Over-methylation of Histone H3 Lysines Is a Common Molecular Change Among the Three Major Types of Soft-tissue Sarcoma in Patient-derived Xenograft (PDX) Mouse Models
YUSUKE AOKI, Jun Yamamoto, Yasunori Tome, Kazuyuki Hamada, NORIYUKI MASAKI, Sachiko Inubushi, Yoshihiko Tashiro, Michael Bouvet, Itaru Endo, Kotaro Nishida, Robert M. Hoffman
Abstract
BACKGROUND/AIM: Sarcomas are considered a heterogeneous disease with incomplete understanding of its molecular basis. In the present study, to further understand general molecular changes in sarcoma, patient-derived xenograft (PDX) mouse models of the three most common soft-tissue sarcomas: myxofibrosarcoma, undifferentiated pleomorphic sarcoma (UPS) and liposarcoma were established and the methylation status of histone H3 lysine marks was studied.
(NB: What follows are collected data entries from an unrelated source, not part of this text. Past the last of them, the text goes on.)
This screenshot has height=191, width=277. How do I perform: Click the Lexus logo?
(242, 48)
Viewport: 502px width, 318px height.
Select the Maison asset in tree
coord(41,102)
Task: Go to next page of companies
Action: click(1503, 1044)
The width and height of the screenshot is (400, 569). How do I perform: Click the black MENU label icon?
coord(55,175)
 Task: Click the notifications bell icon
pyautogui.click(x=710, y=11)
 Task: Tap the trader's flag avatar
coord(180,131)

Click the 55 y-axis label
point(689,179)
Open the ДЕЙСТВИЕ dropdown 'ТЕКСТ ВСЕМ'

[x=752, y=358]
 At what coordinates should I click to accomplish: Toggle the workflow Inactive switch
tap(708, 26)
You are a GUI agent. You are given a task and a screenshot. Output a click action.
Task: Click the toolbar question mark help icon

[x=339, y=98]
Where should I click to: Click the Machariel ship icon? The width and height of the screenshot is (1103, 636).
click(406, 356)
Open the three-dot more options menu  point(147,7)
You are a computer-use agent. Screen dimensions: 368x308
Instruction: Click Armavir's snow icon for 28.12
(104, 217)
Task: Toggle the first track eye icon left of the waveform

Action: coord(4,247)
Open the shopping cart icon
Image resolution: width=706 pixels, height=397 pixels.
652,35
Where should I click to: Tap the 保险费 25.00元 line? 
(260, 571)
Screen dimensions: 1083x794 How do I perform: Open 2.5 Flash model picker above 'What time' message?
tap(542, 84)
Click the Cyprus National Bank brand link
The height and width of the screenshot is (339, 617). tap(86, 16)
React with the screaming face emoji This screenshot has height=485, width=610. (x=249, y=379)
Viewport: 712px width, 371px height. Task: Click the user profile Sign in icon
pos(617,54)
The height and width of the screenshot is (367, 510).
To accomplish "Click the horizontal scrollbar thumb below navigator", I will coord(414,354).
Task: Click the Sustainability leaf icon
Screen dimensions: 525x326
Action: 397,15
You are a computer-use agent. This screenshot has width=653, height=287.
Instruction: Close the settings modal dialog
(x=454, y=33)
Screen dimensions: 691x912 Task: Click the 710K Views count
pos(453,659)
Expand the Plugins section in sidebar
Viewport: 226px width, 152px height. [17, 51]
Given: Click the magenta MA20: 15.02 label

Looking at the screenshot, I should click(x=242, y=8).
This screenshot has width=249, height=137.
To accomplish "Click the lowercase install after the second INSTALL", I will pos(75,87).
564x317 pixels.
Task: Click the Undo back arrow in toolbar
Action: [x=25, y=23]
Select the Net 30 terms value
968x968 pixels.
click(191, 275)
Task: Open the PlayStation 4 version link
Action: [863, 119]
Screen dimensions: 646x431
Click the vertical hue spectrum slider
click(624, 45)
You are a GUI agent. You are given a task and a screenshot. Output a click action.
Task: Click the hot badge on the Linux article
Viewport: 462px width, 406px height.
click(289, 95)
MATERIALS AND METHODS: Immunoblotting and immunohistochemical staining were used to quantify the extent of methylation of histone H3K4me3 and histone H3K9me3. RESULTS: In all 3 sarcoma types in PDX models, histone H3K4me3 and H3K9me3 were found highly over-methylated compared to normal muscle tissue. CONCLUSION: Histone H3 lysine over-methylation may be a general basis of malignancy of the major sarcoma types.